Final verdict: 4.5 shooting stars. I took off half a star, mostly for the issue I had with the ending, but I would probably award the reading experience itself 5 stars, because I was so caught up in it.

Don't: read if you are expecting a hard-core, scientifically valid alien invasion book.
Do: read if you enjoy psychology, character growth, ethical dilemmas, and a love triangle (rectangle?) like you've never seen before.

Don't: judge it by the Twilight series. Seriously, don't.
Do: give it a try, even if it's outside your comfort zone!

If you haven't signed up yet for the "Read Outside Your Comfort Zone" challenge and would like to, you can learn more about it and fill out the form HERE. 


  1. Agree with your thoughts on the ending. I had the same complaint with the Twilight series, actually. Just a little too convenient and happy-ever-after for my tastes. That said, I really did enjoy this read, much more than I enjoyed Twilight. I'm looking forward to seeing where she will take it in future installments, which apparently she has plans in the works for.

  2. Yay! I really liked this book, it was hard to start and keep with it but it was all good after that. I loved learning about Wanderer's other lives, super cool. And Ian of course ;D
    And like Aylee said, there will be (I think) 2 more books, and a movie!

  3. Squee! So glad to hear you enjoyed it. The Twilight series has a special place in my heart for me, but I do think The Host is Meyer's best work. The last I heard, she hasn't written the sequel but fingers crossed she gets to it eventually. I would love to see these characters -- Ian especially -- again.

  4. i haven't read this book and i didn't intend to because yes, i'm judging it by its author. okay, now i have to think about it. it really does sound interesting. I enjoyed reading your thoughts on it. fantastic review :)


  5. Sci-fi isn't my thing either but I took it up out of curiosity.
    After two chapters though, I put it on the back-burner.But after your review, I'll give it a try :)

  6. Hm, maybe I shouldn't have given away my copy.
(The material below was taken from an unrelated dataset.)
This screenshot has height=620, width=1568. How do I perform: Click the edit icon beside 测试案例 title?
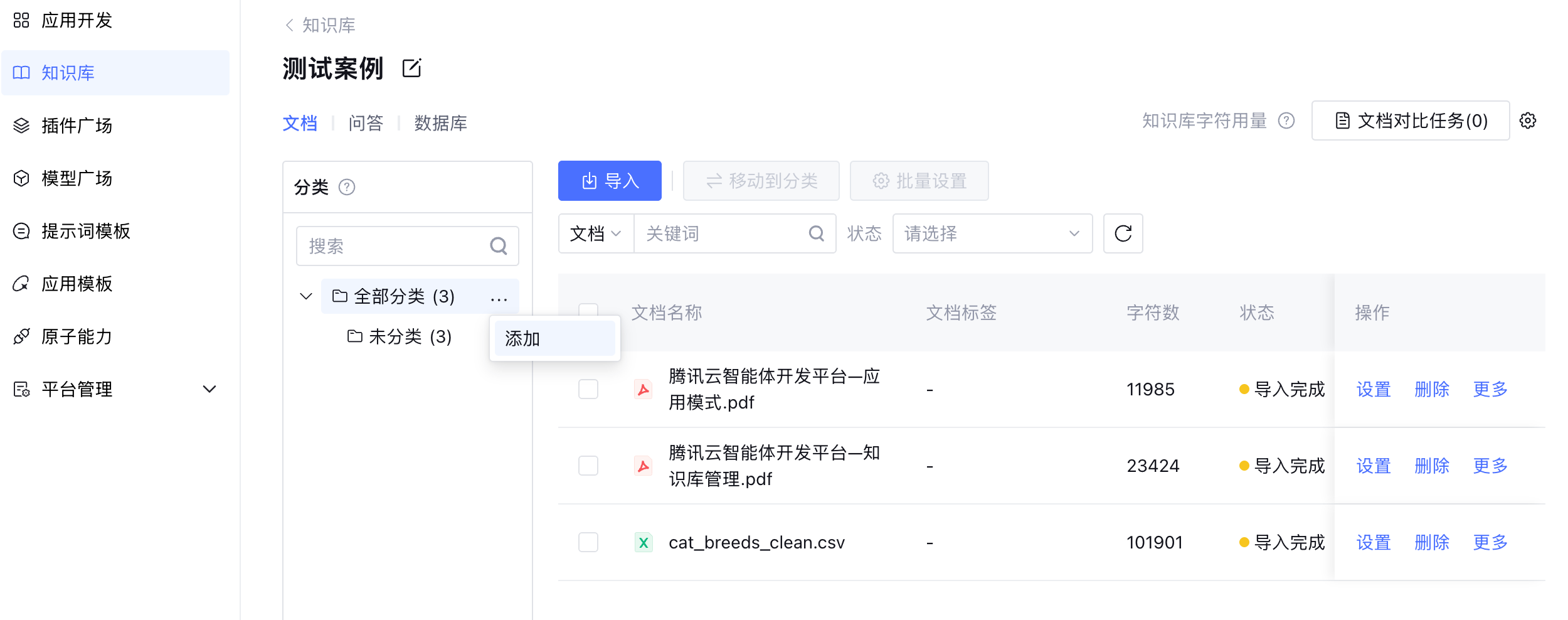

I had a beautiful hardcover but I gave it away after it had sat unread for a few years (I admit, the size put me off).

    It was tough keeping track of all those names in your review! :P

  7. I'm glad to hear you really enjoyed The Host! I'm remember from discussions on Chapters/Indigo that quite a few people had a hard time getting through the first 100 pages or so but after a certain point, the story really picked up.

    I totally want to re-read the book again after reading your review, lol!!

  8. I still need to read this one! I've heard that it's really good, though, and I'm glad you enjoyed it! I should definitely move this up my TBR list.

  9. Oh just reading your review brings back memories of when I read this book. It makes me just want to go and reread it!! I really was surprised at how much I liked this book. I am not a scifi person either but it was so well written. I really like Ian as well. I think the story was just surprisingly awesome. And of course you have to love Uncle Jeb and the little brother who is not so little anymore. Great review!